I have a C# WCF service that hosts 120 GB of memory in a Dictionary<File,byte[]> for very fast access of file contents, which really worked well with me. Upon access, the file contents were wrapped within a MemoryStream and read

This service needs to be restarted everyday to load some static data from the database that could change on daily basis. The restart took so much time because of the huge data that need to be loaded again into memory

So I decided to host this memory in a different process on the same machine, and access it through sockets. The Data process will be always up and running. TcpListener/Client and NetworkStream were used in a similar fashion to the following

memoryStream.Read(position.PositionData, 0, position.SizeOfData);

position.NetworkStream.Write(position.PositionData, 0, position.SizeOfData);

Problem is: this was 10 times slower than hosting the memory in the same process. Slowdown is expected, but a factor of 10 is too much.

I thought of MemoryMappedFiles, but those are more useful for random access to a specific view of the file. My file access is sequential from the beginning all the way to the end.

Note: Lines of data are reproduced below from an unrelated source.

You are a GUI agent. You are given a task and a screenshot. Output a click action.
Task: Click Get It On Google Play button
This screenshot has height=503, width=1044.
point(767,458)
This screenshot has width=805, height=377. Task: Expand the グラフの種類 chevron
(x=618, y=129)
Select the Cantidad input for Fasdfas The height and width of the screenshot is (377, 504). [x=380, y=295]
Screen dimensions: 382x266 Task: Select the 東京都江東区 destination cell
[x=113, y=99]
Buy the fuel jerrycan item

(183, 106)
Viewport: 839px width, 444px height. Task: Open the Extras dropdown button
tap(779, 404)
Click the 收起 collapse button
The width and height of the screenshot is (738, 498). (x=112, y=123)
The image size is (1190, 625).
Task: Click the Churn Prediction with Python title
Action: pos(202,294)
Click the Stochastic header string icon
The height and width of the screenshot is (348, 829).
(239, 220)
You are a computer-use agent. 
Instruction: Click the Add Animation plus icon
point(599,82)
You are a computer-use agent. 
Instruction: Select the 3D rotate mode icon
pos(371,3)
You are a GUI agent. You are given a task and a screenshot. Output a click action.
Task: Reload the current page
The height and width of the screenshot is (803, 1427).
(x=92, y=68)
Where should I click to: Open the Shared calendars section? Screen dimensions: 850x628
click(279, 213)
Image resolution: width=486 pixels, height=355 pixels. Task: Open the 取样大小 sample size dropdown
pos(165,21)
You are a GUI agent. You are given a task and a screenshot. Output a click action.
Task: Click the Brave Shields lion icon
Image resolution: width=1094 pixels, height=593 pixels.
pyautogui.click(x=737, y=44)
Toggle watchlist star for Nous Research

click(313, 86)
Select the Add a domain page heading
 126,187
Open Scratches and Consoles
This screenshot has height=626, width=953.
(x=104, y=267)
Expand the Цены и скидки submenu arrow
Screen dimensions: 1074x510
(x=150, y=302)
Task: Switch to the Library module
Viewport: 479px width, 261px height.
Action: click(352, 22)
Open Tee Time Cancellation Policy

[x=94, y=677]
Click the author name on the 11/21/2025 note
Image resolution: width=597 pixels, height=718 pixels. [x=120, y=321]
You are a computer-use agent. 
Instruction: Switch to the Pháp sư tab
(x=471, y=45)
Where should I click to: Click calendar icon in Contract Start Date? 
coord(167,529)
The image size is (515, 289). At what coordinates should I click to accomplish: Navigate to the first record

Is there a different technology or library that could be used in my case? or is this just so expected?

È stato utile?

Soluzione

I assume you are using SQLServer. If so, Service Broker & SQLNotificaiton Or Query notification may be of your friends here. I presume, you need more of a push messaging model, which automatically propagate changes back to service (if something change in db). Therefore, avoid restarting memory/resource intensive process hence no need to remap your heavy weight dictionary.